Obituaries

Obituaries, Week of Dec. 18, 2021

Sister Muriel Theresa Long, S.C., formerly Sister Maria Daniel, died Dec. 2, 2021 at age 92, at St. John Riverside Hospital, Yonkers.

Born in Manhattan, one of four children of James and Catherine Costigan Long, Muriel attended Our Lady of Good Counsel Elementary and Cathedral High School, both in Manhattan, and worked for one year before entering the Sisters of Charity of New York on Sept. 7, 1947.

Sister Muriel received a BA in Mathematics from the College of Mount Saint Vincent in 1957, and an MS in Mathematics from Saint John’s University in Queens in 1962. Twenty years later, she received an MS in Religious Education from Fordham University.

Sister Muriel devoted almost half of her 50 years of active ministry to education on the elementary and high school levels. She taught upper elementary grades at Saint Joseph, Yonkers, Saint Paul and Blessed Sacrament, both in Manhattan, Saint Paul, Brooklyn, and was principal of Saint John the Baptist, Brooklyn, and Saint Emeric, Manhattan.

On the high school level, Sister Muriel taught math and religion at Cathedral High School.

In the early 1970s, Sister Muriel began her years of pastoral ministry in the religious education of adults and the formation of catechists and Catholic lay leaders.

She served as Director of Religious Education at Saint Peter Parish, Haverstraw, as a member of the parish ministry team at Our Lady of Victory, Bronx.

She co-founded the South Bronx Pastoral Center, and served as both a teacher and program director, and later became teacher and director of religious formation at Saint Mary Parish, Yonkers.

A funeral service for Sister Muriel was held Saturday, Dec. 4 at St. Margaret of Cortona Church, Bronx, followed by burial at St. Joseph Cemetery in Yonkers.


Father Darío Betancourt, a priest of the Archdiocese of Medellin, Colombia who ministered in the Diocese of  Brooklyn, died Friday, Dec. 3, 2021 at age 82.

Born in Medellín, Colombia, Father Betancourt was ordained for the Archdiocese of Medellín in September, 1964. He was later granted permission to seek a permanent assignment in the U.S. to be near his family. After arriving in the Diocese of Brooklyn, he ministered at different parishes, including Corpus Christi, Woodside, St. Joseph Patron, Brooklyn, and Ascension, Elmhurst. Fifteen years after he arrived in Brooklyn, with the permission of his bishop, he became an itinerant preacher. In September 1984, he took another assignment, with the worldwide Charismatic movement, while remaining in residence in the Diocese of Brooklyn.

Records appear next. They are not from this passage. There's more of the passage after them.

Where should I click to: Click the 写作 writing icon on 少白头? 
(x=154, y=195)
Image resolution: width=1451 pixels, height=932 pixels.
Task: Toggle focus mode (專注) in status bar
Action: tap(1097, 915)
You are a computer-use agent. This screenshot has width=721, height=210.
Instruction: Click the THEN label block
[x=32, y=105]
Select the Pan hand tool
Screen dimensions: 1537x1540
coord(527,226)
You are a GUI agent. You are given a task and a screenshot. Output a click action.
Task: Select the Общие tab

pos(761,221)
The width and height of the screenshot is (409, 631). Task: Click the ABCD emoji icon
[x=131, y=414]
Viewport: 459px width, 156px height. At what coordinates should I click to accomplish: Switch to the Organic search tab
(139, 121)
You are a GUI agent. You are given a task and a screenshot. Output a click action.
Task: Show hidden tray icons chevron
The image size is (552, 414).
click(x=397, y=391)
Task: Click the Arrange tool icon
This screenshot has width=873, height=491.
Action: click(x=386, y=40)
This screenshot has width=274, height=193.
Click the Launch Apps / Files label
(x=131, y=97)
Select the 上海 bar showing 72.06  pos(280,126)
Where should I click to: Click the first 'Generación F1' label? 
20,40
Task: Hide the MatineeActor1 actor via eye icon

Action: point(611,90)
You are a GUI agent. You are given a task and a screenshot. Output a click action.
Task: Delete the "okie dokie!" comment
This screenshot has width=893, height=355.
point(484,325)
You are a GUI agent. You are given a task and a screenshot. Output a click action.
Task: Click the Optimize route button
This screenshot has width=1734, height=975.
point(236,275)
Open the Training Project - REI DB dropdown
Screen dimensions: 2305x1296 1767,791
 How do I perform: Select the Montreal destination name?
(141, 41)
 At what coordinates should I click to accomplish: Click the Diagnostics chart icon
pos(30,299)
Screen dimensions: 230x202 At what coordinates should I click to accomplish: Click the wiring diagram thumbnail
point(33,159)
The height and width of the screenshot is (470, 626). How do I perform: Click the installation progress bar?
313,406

A funeral service for Father Betancourt was held Dec. 9 at Our Lady Queens of Martyrs Church, Forest Hills, followed by interment at Fresh Pond Crematory & Columbarium, Middle Village.


Mexican ‘Ranchera’ Legend Fernández, 81

By Tablet Staff

Legendary Mexican musician Vicente Fernández passed away on Sunday. He was 81. Fernández, an eight-time Latin Grammys winner, long represented the machismo of ranchera music, with its hard-living, hard-working lifestyle delivered in a fiery tone.

His first hit came from his iconic treatment of  “Volver Volver”, but it’s another major hit, “Por Tu Maldito Amor,” that showed the agony and longing that characterized his musical stylings.

“The lights have never shined brighter in the sky,” his son, Alejandro Fernández, said in Spanish on Instagram.

In 2016, Fernández released “Un Azteca en el Azteca,” a live album featuring his greatest hits. The album was recorded at the Estadio Azteca in Mexico City, the largest venue in the country, which holds over 87,000.

It was billed as his farewell concert, and it also turned out to be the last before he experienced a series of health problems.